Estrogens induce malpighian metaplasia of the endocervical junction in female rats immunohistochemistry study.

Immature female Wistar rats were treated with 1 mg of estradiol benzoate for 6 days. The injections were started on the 20th day of age; the animals were autopsied every 3 days after the last injection until the age of 45 days. Islets of hyperplastic cells and metaplasia area were seen in the endocervix in the majority of the animals autopsied. We have the expression of cytokeratin polypeptides in reserve cells, in areas exhibiting reserve cell hyperplasia and squamous metaplasia, using a panel of monoclonal cytokeratin antibodies. The reserve cells were positive for antibodies directed against stratified squamous epithelia, type cytokeratins No. 5, 13 and 17. In addition, hyperplastic cells revealed the presence of cytokeratins No. 7, 8, 18 and 19, specific for simple epithelia, but in a variable manner. The Squamous metaplasia cells exhibited cytokeratins No. 13, 18 and 19, but only weakly reactive. Our observations indicate that estrogen-induced endocervix metaplasia results from a transformation of reserve cells towards an epidermoid type epithelium. Hyperplasia would be the intermediate step in the mechanism of induced cervical metaplasia.
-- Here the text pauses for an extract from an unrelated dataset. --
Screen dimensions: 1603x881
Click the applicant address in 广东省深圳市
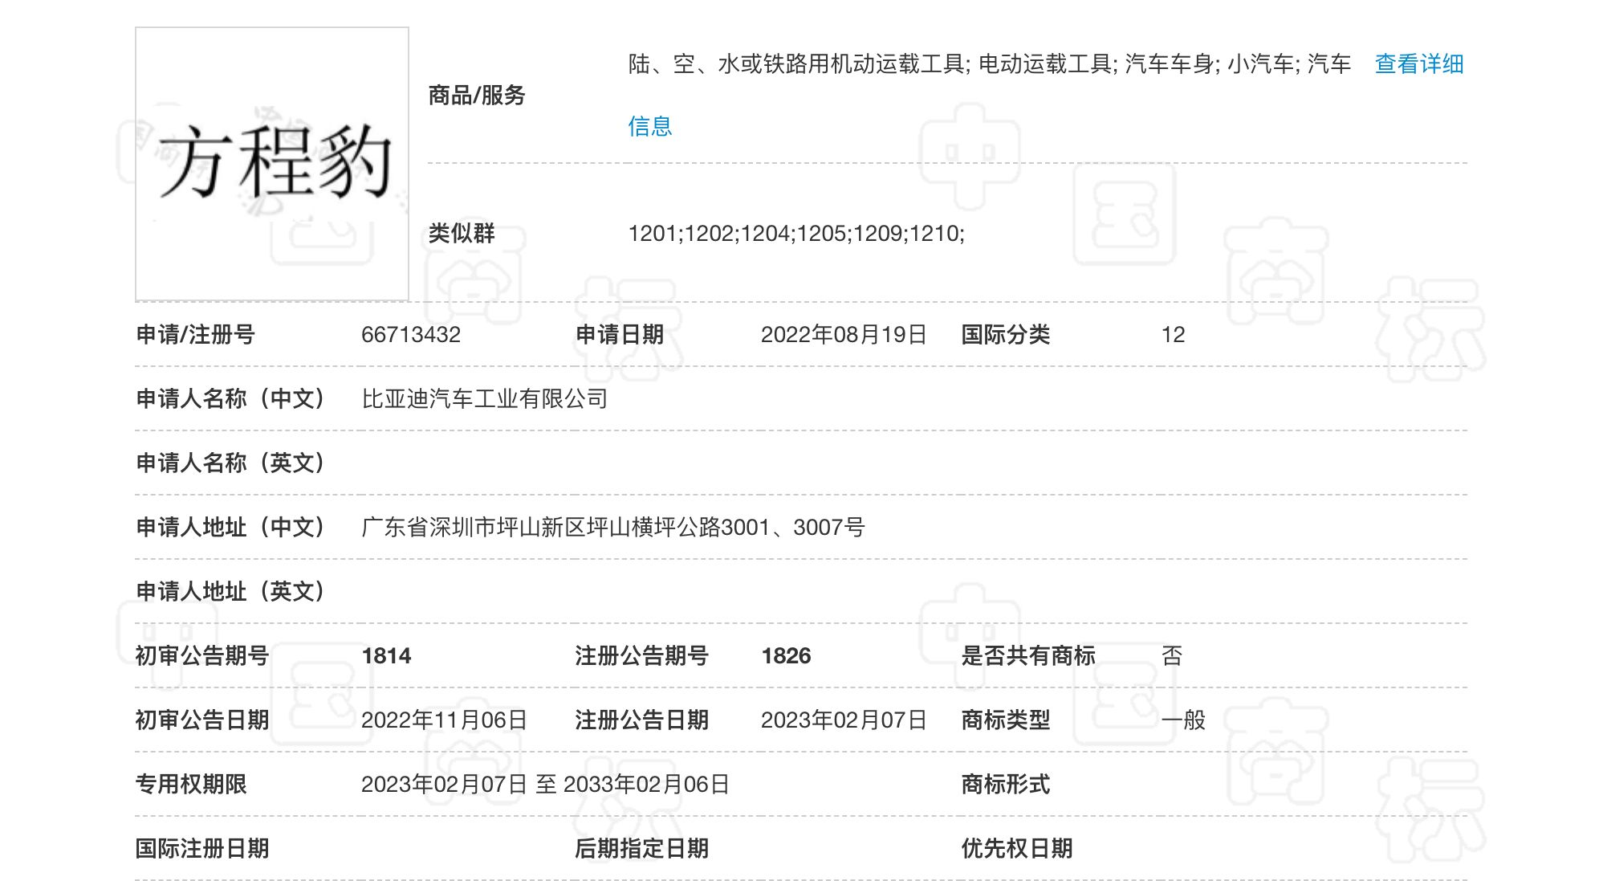613,528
This transformation is accompanied by the loss of cytoplasmic keratin proteins and the acquisition of new high molecular weight keratin proteins, specific for stratified squamous epithelia. The basal or reserve cells of the cervix can proliferate to produce regions of squamous cell metaplasia. It appears to be a direct effect of estrogen stimulation. Immunohistochemical staining for different molecular weight keratin proteins may be helpful in the evaluation of reserve cell differentiation.